Collected data
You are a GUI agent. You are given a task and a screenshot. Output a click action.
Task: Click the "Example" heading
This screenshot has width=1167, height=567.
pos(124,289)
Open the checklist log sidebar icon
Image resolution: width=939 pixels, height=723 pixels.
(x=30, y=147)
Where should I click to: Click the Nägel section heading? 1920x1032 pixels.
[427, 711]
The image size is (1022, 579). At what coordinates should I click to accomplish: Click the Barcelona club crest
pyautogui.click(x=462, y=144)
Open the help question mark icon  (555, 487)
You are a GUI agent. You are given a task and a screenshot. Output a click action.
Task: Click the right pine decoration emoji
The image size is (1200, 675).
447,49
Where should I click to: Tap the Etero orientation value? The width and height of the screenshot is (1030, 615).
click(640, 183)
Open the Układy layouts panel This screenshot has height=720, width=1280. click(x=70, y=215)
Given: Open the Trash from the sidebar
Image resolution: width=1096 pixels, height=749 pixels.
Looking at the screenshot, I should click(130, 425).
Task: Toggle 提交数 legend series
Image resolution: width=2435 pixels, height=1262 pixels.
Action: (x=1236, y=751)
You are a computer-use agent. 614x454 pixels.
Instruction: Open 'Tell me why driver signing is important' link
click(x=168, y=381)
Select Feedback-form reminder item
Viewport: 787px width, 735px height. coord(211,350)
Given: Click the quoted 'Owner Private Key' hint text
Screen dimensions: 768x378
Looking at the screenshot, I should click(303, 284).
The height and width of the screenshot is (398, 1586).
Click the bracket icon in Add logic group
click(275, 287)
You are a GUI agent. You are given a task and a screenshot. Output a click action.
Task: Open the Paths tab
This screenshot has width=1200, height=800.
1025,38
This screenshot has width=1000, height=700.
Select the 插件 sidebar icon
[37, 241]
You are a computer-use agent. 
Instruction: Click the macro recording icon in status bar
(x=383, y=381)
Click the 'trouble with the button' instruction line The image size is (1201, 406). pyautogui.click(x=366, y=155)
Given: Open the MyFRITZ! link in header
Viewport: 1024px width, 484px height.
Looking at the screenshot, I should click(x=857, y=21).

YOUR TASK:
Each line of the data that holds "computer" should be copied.

YOUR SOLUTION:
You are a computer-use agent. 614x454 pixels.
You are a computer-use agent. 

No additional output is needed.